* _Problem description_
From the line holding "Where should I" through the line holding "776x687 pixels. At" below, write out every line exactly; include both of those lines and drop the pictures.

* _Exercise input_
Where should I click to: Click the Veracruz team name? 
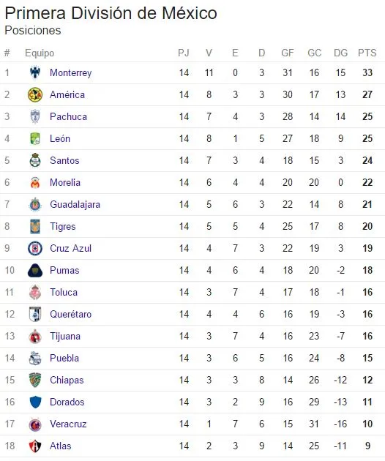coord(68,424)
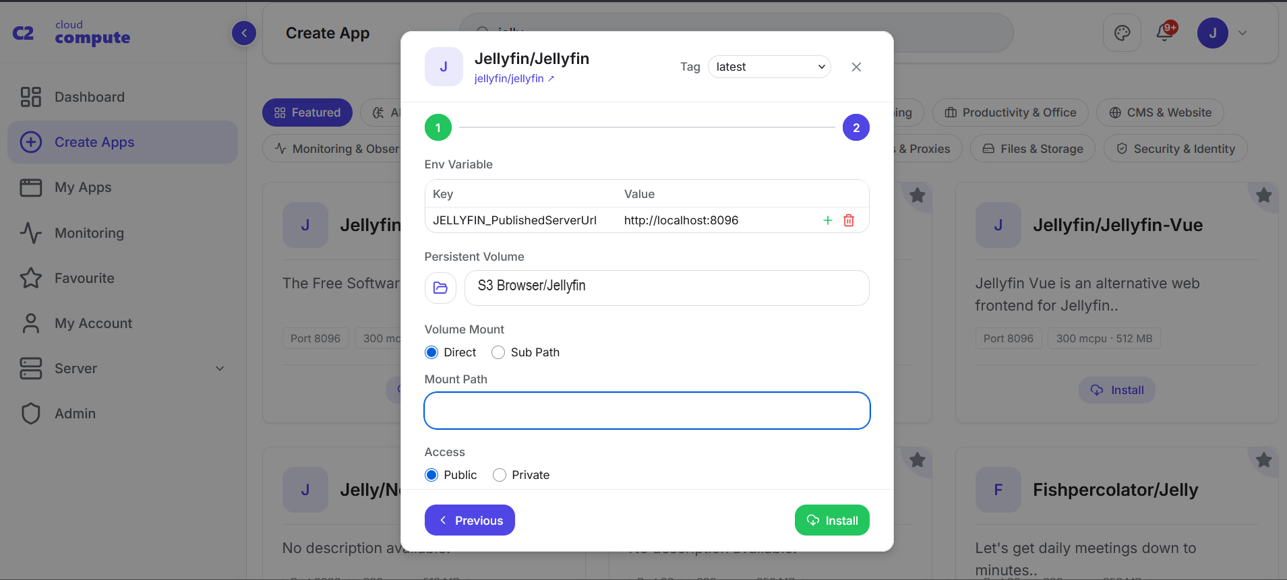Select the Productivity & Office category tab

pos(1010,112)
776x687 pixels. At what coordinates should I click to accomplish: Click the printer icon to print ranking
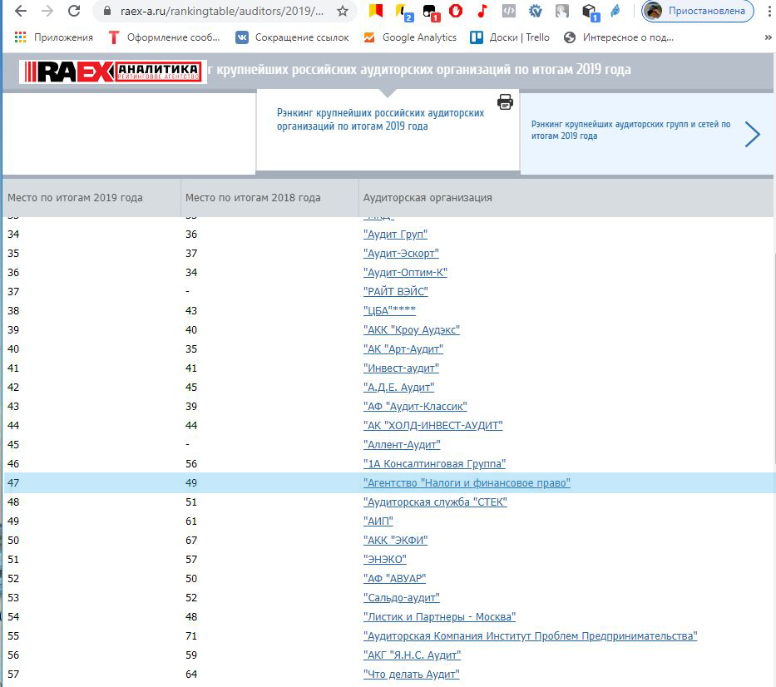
* * *
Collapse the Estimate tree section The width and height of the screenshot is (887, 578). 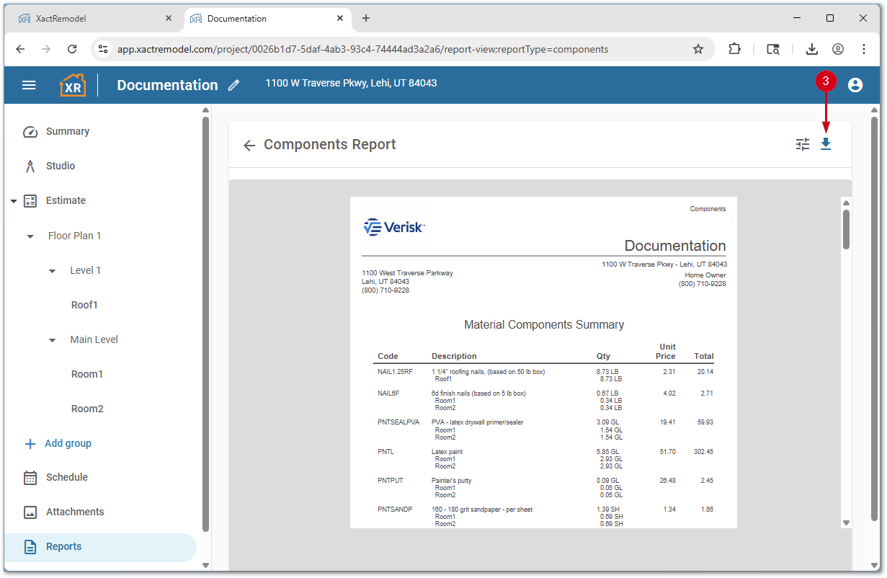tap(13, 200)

* _Answer space_
Where should I click to: Click the Veracruz team name? 
coord(68,424)
Select the Productivity & Office category tab

pos(1010,112)
776x687 pixels. At what coordinates should I click to accomplish: Click the printer icon to print ranking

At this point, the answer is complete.